**QUESTIONS**
a: Echo the passage of the corporate climate article starting with "Sustainability is no" and going on through "going fast enough?".
b: Which industries does the corporate climate article name as examples spanned by the We Mean Business roster?
c: According to the corporate climate article, how many companies participate in the We Mean Business coalition today?

**STUDY TEXT**
>>>

Before moving my family from Paris to Boston last summer, I was curious about the different attitudes on climate change that I might encounter in the United States—especially given the planned withdrawal from the Paris Climate Accord and the E.P.A.’s proposed repeal of the Clean Power Plan. Like many in our industry, I questioned the real consequences of these announcements. Would carbon reduction remain a priority for leading businesses? Would the lack of federal commitment slow the pace of corporate sustainability efforts?
After monitoring corporate response over the past few months, the answer was clear: rather than being dissuaded, top companies are more committed than ever to reducing greenhouse gas (GHG) emissions and taking bold action on climate change and sustainability. While previous corporate talk could have been read as “greenwashing,” the landscape has evolved—driving stakeholders to look for truly binding commitments and quantifiable results. In fact, the CDP’s global analysis found that 89 percent of the top companies surveyed reported emissions reductions targets in 2017, with more than two thirds of respondents setting targets to at least 2020.
Sustainability is no longer the vision of a revolutionary world without growth requiring all established processes and operations to be changed. Top business leaders are acting forcefully, promoting financially sound projects and pushing their organizations to achieve more growth with less resources. The most important question that remains is: are we going fast enough?
At the highest level, participation in the We Mean Business coalition—influential businesses making ambitious commitments to reduce their carbon footprint—has skyrocketed, growing from just over 500 companies in June to 623 today. This roster spans through every industry and vertical, from hospitality to food service to manufacturing, and has yielded some truly impressive actions. Many participating businesses have made commitments above and beyond those pledged to We Mean Business. Mars, the candy giant behind products such as Snickers and M&Ms, just announced a plan to reduce its carbon footprint by more than 60 percent by 2050—an investment of nearly $1 billion. In April, Walmart committed to reducing supply chain CO2 emissions by one billion tons by 2030. Corporate climate engagement has transitioned from a “feel good” activity to a crucial business strategy in an increasingly competitive marketplace where major investors seek to make their portfolios resilient to climate risks.

<<<

**SUPPLIED INFORMATION**
>>>

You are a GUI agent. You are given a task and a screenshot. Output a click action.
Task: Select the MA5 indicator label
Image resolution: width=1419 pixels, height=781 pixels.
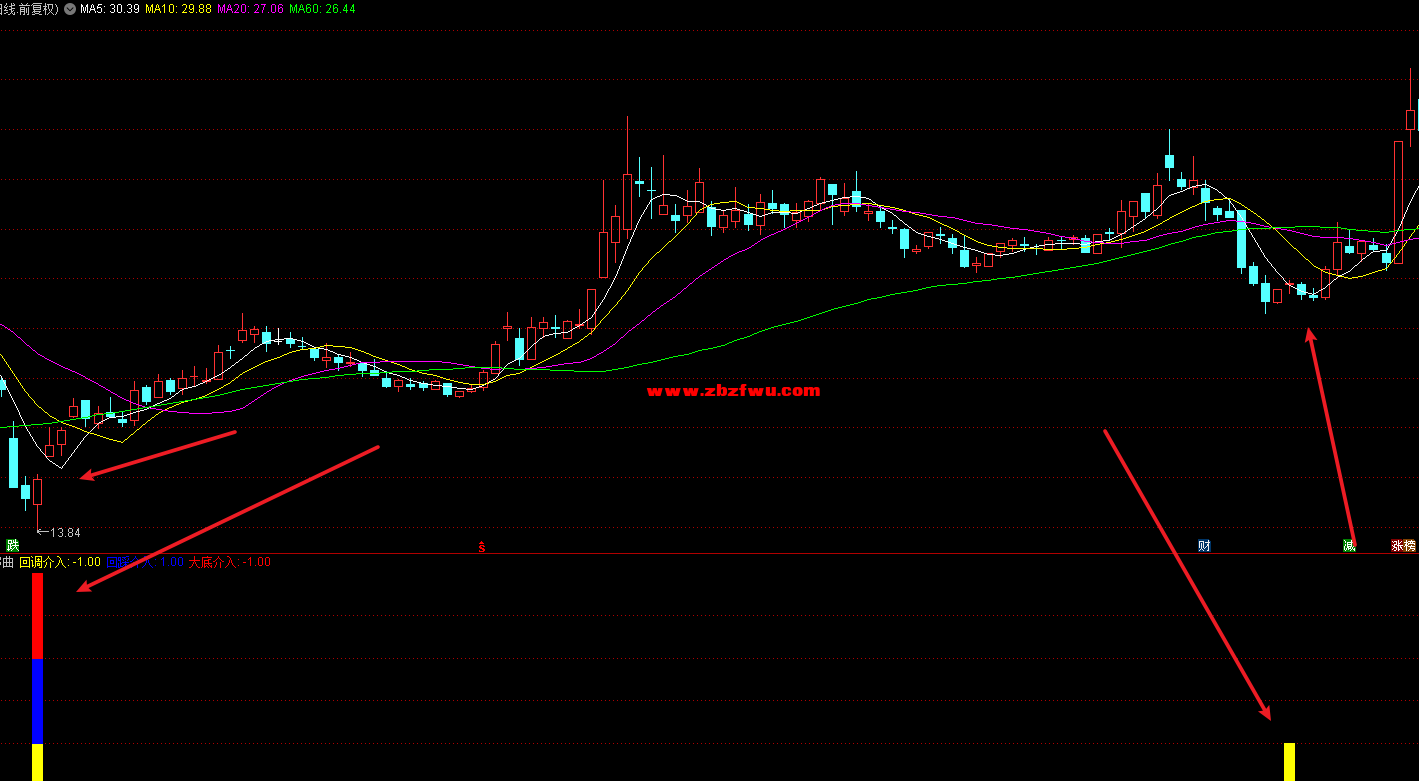(x=109, y=9)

<<<

**TASK RESPONSES**
a:
Sustainability is no longer the vision of a revolutionary world without growth requiring all established processes and operations to be changed. Top business leaders are acting forcefully, promoting financially sound projects and pushing their organizations to achieve more growth with less resources. The most important question that remains is: are we going fast enough?

b: Hospitality, food service, manufacturing

c: 623 companies.